My father was alive at the time of my divorce, and he found it hard to believe how much divorce laws had changed. He told me that he had seen several male co-workers be unfaithful; and then divorce faithful wives, often taking the house and children in the process (as often happens to men today). I invited my father to accompany me to see the next attorney, and he agreed. I hoped that maybe I was explaining the situation wrong, and my father might have some input that would change the attorney's response. But, the story was the same -- all bad for me. Afterward, my father still refused to believe that the terms were that harsh for me . . he just kept saying that men never used to get treated this way, and he just couldn't believe it.
But, the ironic part of all this, for me, was that the legal changes DIDN'T atone for an injustice previously done to women. If that were the case, then good women would not be victimized, and bad guys would get what was coming to them. But that is not how the law works. The terms for responsible men are WORSE than for the "deadbeats". The latter men (who might not have been good providers or attentive to the children to begin with) can avoid (or lessen) support payments by deliberately being under-employed. They can choose to work for cash-only, so there is no record of earnings . . or to make money from illegal activities, such as selling drugs. If need be, these men can move around, making it harder to locate them and obtain any support. They might not care that they don't see their children (I have two ex-brothers-in-law exactly like this, so I know what can be done).

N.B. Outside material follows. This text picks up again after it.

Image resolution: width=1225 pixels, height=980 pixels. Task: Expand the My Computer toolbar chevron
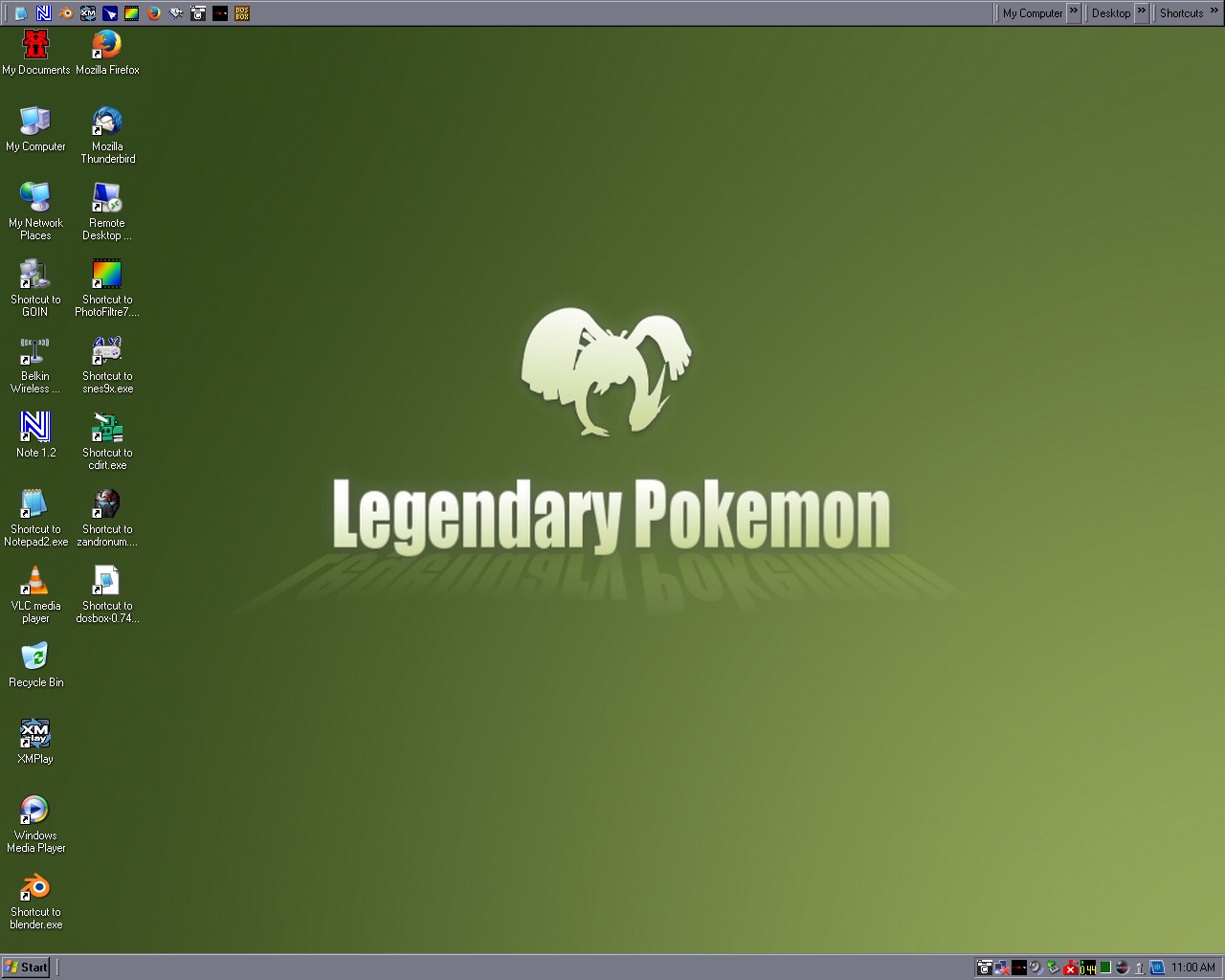1074,11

The responsible man, on the other hand, is going to keep his job and is easy to find. He wages are easily garnished. He's not hiding anywhere. He gets to hear all the threats (as I did) of what will happen to him if he doesn't continue support -- something he always did without the threats. He will pay heavier support because he is responsible and stays at his job . . doesn't run.

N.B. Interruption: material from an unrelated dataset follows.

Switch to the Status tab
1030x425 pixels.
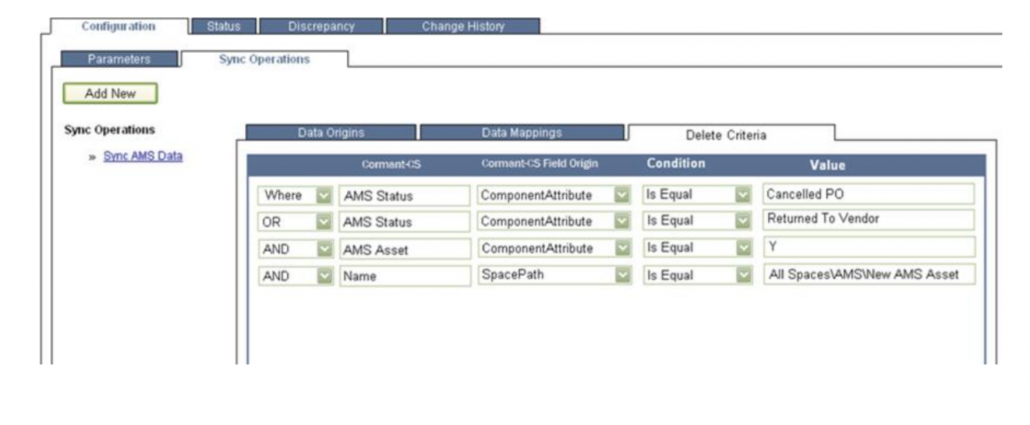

The other ironic aspect is that people will tell the man, "Think of the children." Translation: Don't fight or resent your mistreatment, just keep paying the support in hopes that your children will benefit. Yes, so long as the male children are young, the law and people care about them. But, when those boys grow to become men and have their own children, they now become the new enemy . . to have their children taken from them and pushed out of their homes. Yeah, people care about the children alright!
This is one aspect of certain Middle Eastermn societies that I wish the U.S. was more like. You don't see women abusing men in those societies. You don't see fathers pushed out. If somehow the U.S. lost to Muslim extremists, one advantage might be that males here would be important again.